→ JEU DE DONNÉES
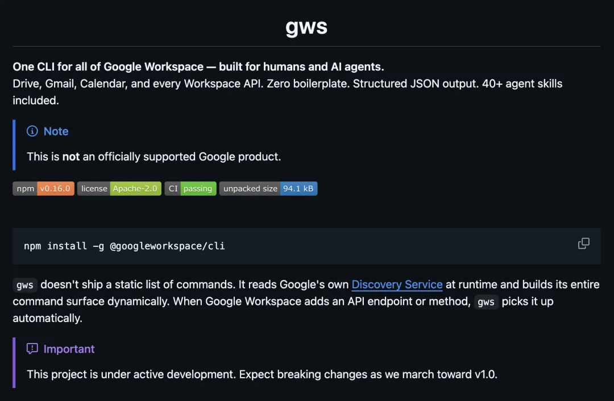Open the npm v0.16.0 badge
This screenshot has height=401, width=614.
pos(43,189)
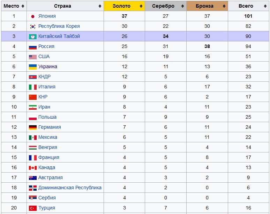Click the Iran flag icon

tap(33, 107)
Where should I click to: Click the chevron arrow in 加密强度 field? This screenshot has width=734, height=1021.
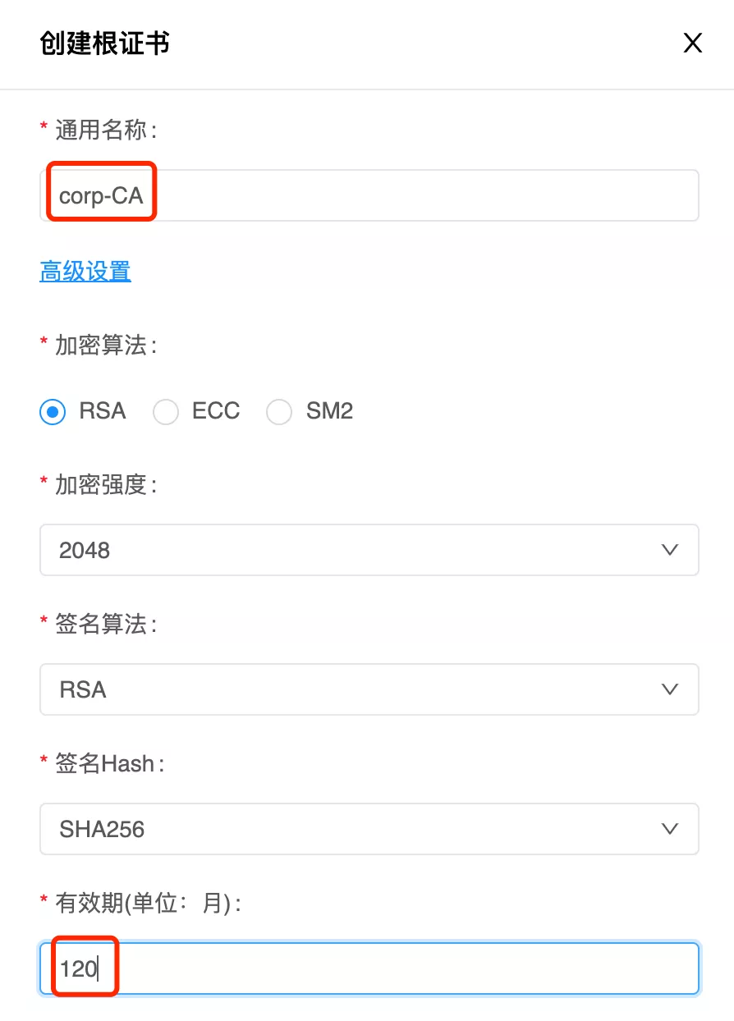tap(670, 550)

→ VOTRE OBJECTIF
Recopiez à l'identique toutes les lignes du matériel ci-dessus, en omettant les images.

→ RÉSULTAT DE L'EXERCICE
Open the npm v0.16.0 badge
This screenshot has height=401, width=614.
pos(43,189)
Click the Iran flag icon

tap(33, 107)
Where should I click to: Click the chevron arrow in 加密强度 field? This screenshot has width=734, height=1021.
tap(670, 550)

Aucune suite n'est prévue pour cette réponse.